WORK ITEM ▸
Determine how many lines in the listing contain the string "cách"; respond with the number alone.

═════ MATERIAL FOR THIS TASK ═════

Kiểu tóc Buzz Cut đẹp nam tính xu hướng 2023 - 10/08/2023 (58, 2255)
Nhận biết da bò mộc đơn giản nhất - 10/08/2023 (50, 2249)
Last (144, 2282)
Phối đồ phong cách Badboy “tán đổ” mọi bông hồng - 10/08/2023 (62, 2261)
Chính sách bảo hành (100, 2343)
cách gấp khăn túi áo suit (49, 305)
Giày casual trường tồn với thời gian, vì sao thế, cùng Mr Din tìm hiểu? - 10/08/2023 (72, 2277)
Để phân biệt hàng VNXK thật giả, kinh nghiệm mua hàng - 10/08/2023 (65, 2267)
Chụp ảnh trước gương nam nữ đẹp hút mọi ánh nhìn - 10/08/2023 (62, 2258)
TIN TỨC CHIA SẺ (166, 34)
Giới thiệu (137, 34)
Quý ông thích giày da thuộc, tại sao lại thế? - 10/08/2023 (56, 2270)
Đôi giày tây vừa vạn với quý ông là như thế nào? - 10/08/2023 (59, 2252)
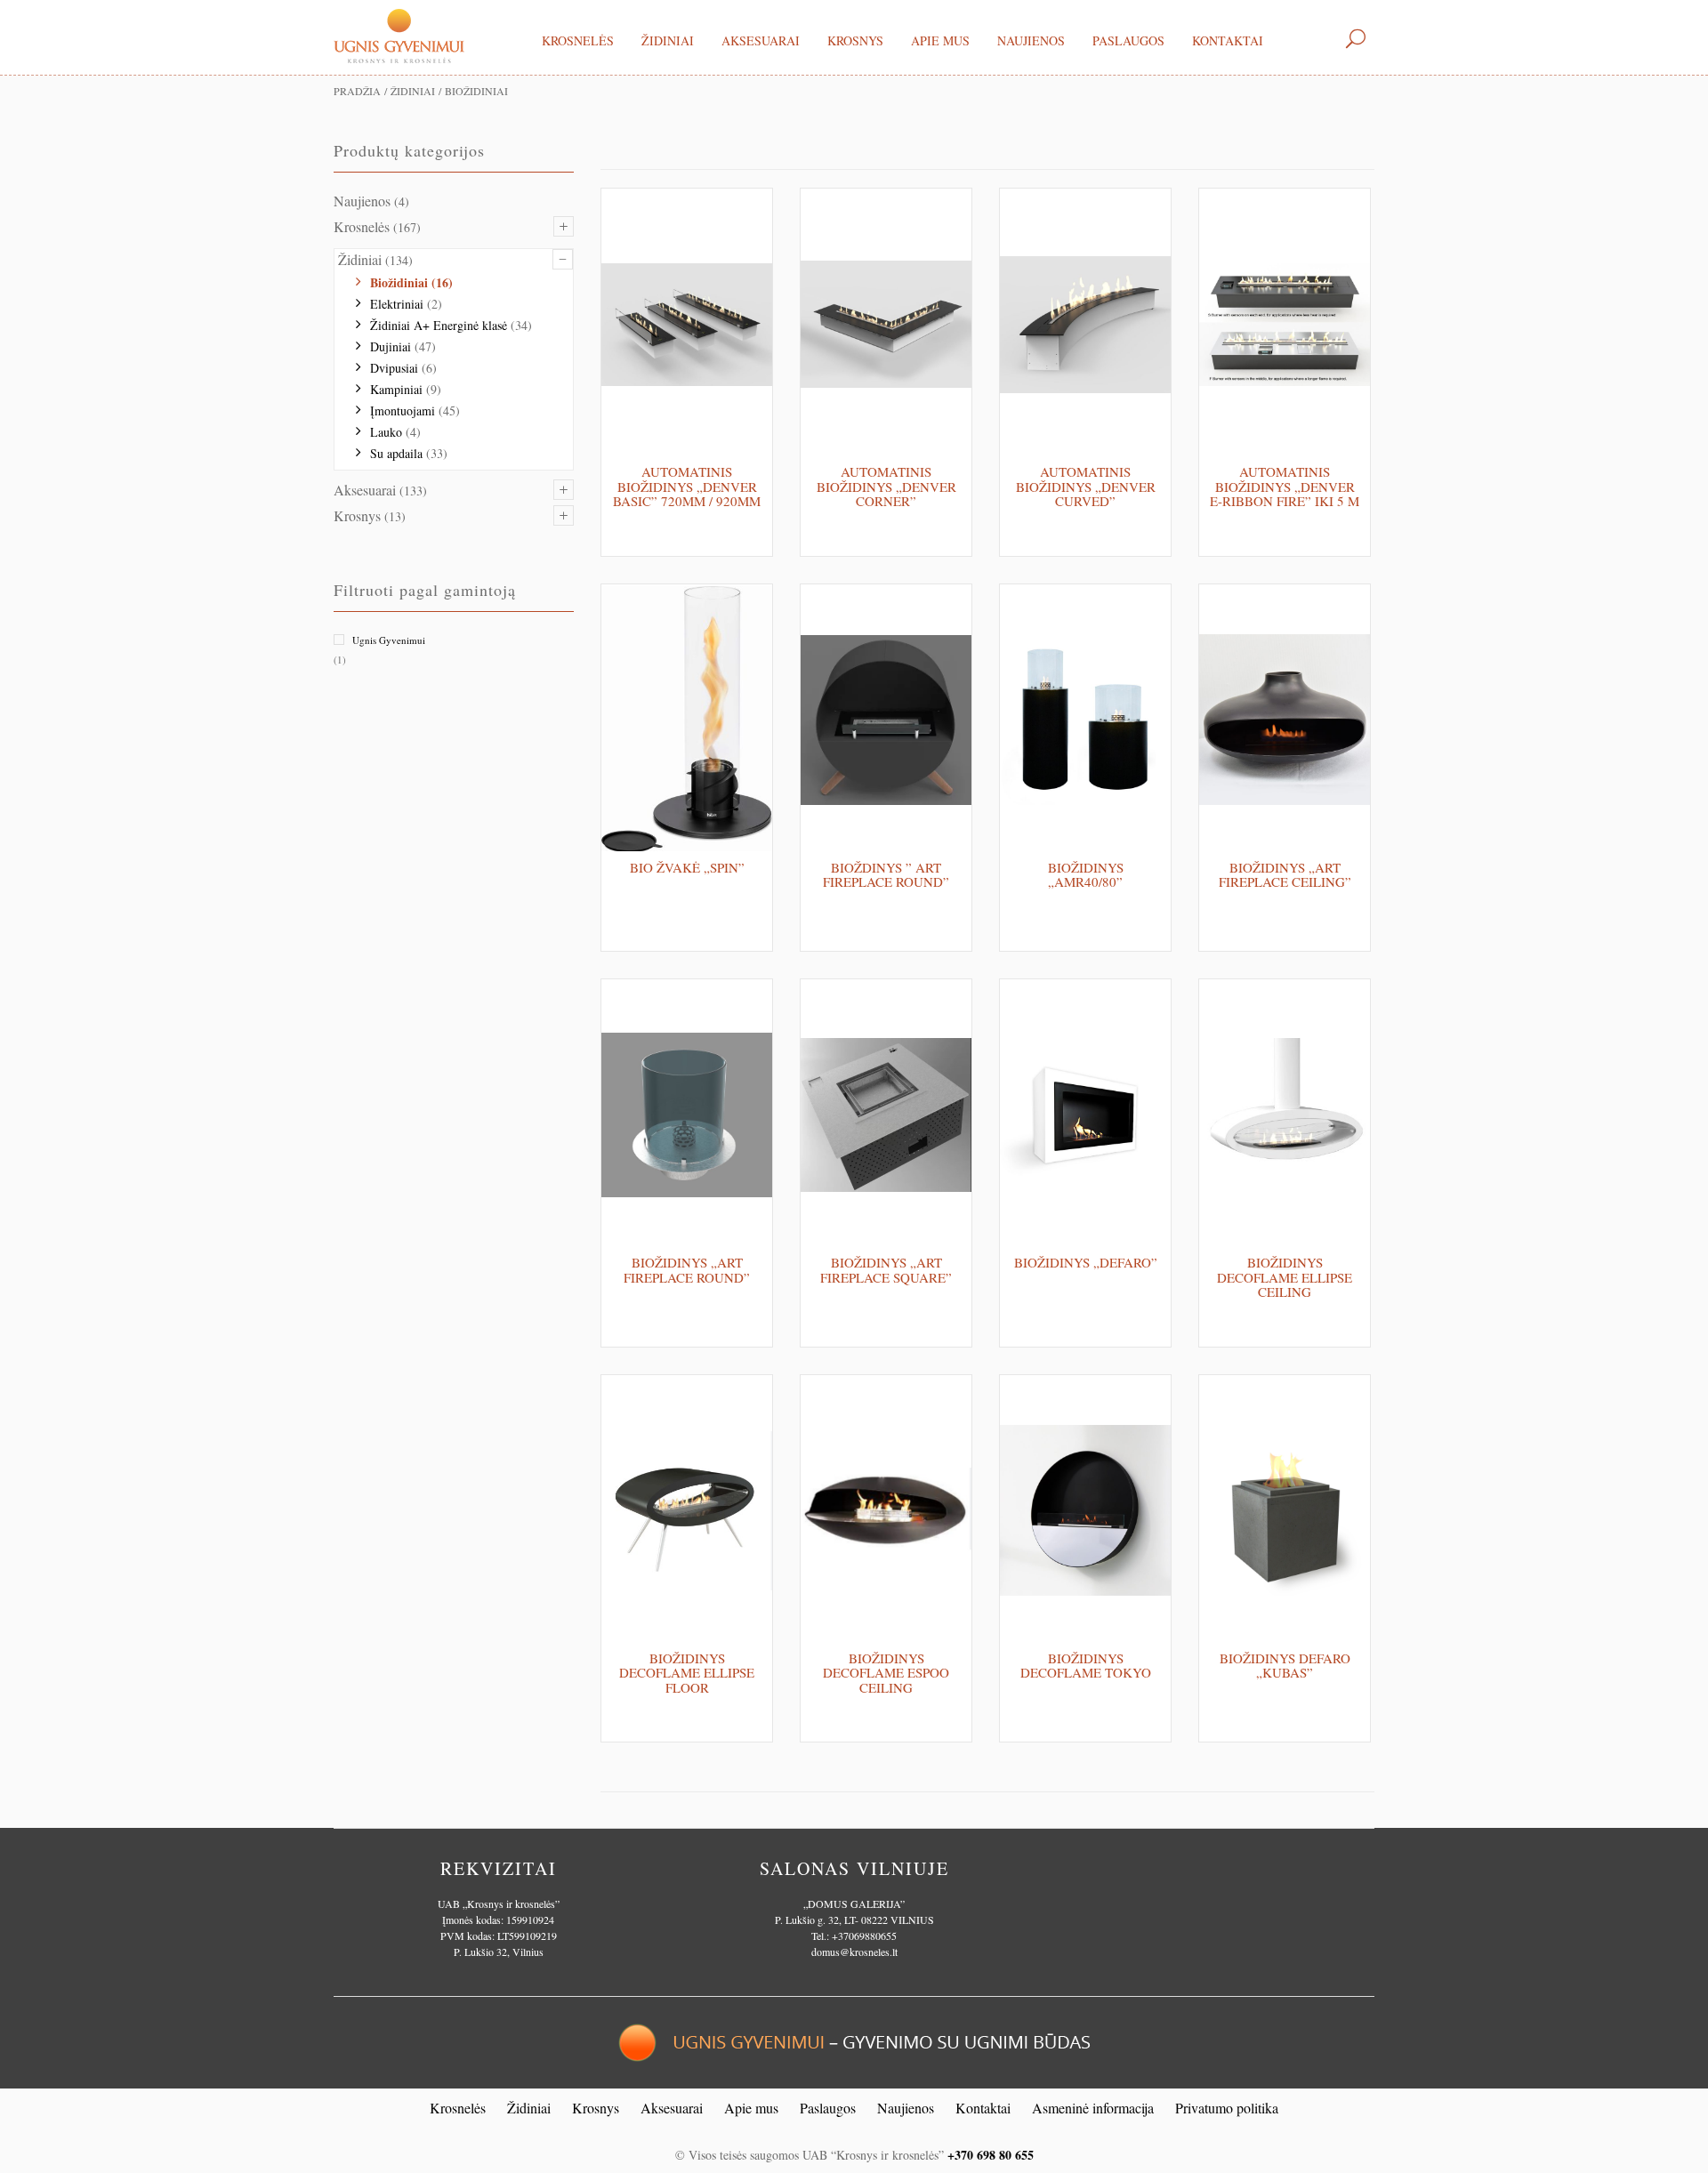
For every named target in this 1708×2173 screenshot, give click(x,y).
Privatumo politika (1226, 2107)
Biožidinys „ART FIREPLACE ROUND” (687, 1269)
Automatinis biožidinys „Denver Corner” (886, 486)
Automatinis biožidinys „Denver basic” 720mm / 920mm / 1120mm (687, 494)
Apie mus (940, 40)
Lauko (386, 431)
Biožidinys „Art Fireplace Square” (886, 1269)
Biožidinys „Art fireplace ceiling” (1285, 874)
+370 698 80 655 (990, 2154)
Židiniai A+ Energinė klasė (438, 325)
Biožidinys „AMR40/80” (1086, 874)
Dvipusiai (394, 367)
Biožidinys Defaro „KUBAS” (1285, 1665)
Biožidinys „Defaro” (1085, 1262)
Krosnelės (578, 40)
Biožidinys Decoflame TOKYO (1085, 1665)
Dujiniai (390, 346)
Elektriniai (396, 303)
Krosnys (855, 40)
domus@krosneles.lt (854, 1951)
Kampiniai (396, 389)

═════
═════ MATERIAL FOR THIS TASK ═════

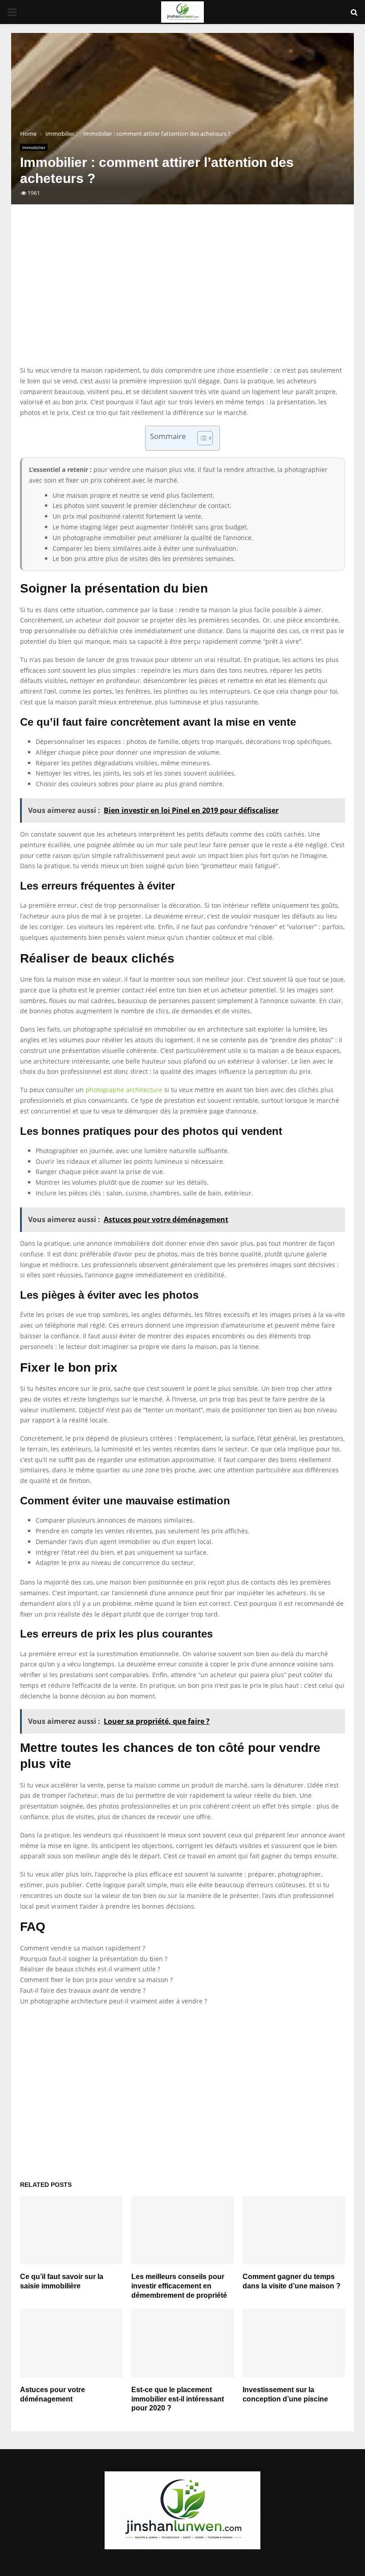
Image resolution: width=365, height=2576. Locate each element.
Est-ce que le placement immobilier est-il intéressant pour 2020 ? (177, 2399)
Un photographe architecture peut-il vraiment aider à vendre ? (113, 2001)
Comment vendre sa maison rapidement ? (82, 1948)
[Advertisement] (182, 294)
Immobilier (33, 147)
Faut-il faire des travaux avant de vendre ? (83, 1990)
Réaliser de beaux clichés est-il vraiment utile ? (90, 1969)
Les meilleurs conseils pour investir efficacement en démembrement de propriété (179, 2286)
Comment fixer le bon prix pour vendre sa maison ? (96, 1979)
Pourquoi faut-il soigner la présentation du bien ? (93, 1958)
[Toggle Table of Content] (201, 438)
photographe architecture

═════
═════ MATERIAL FOR THIS TASK ═════

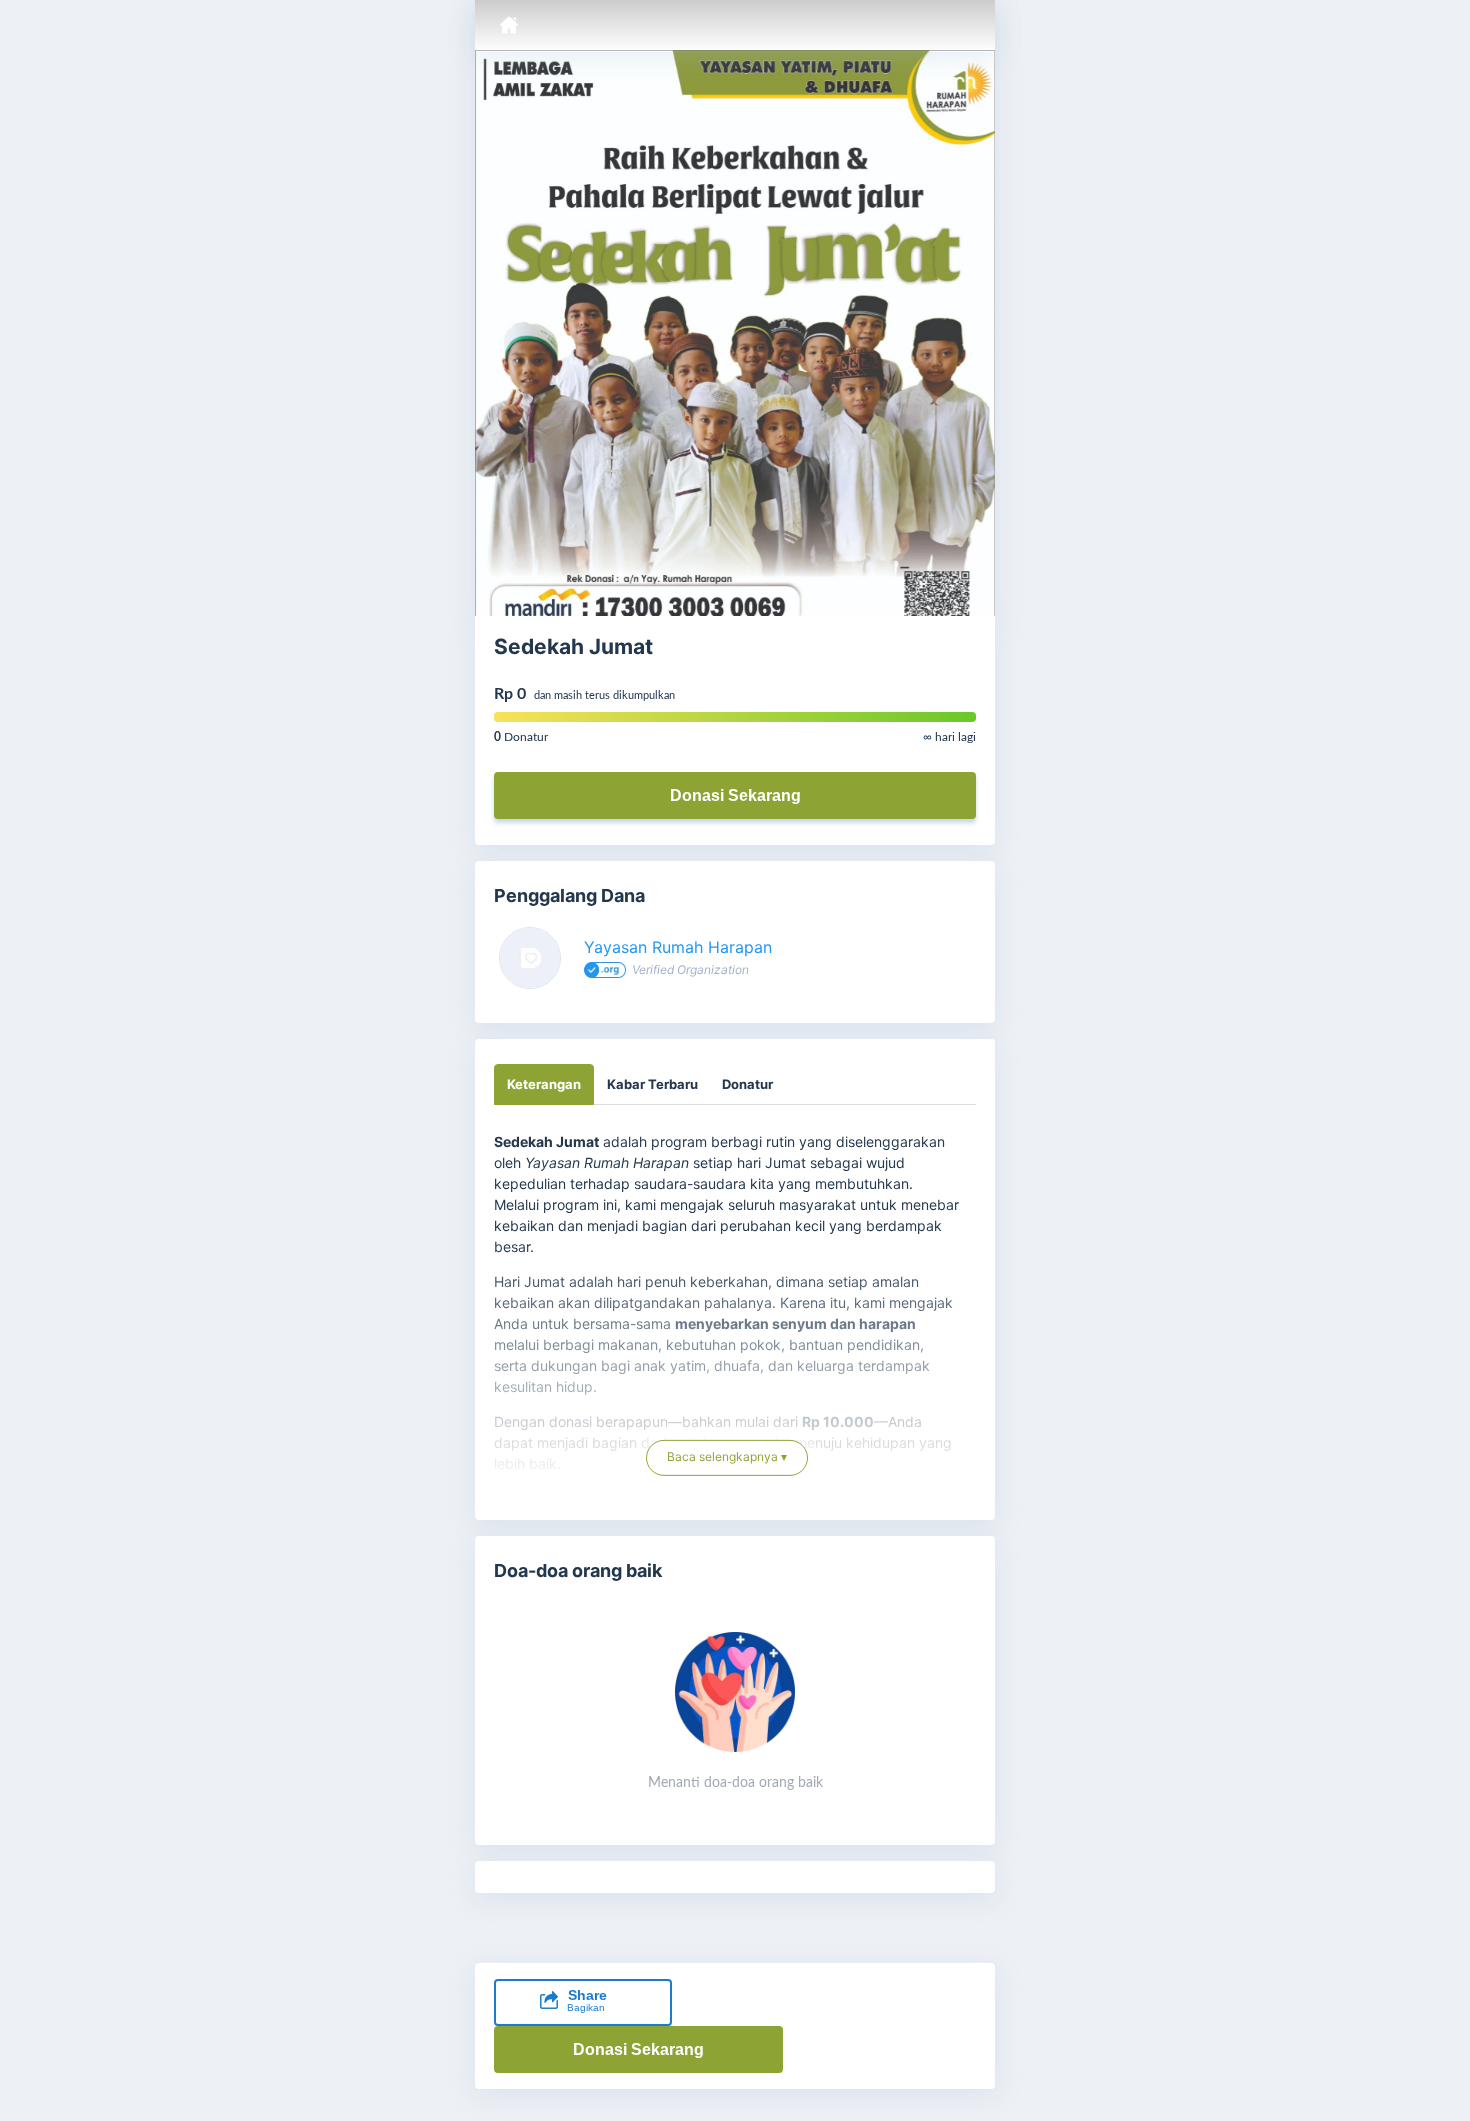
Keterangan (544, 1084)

═════

OUTPUT OF THE EXERCISE ▸
2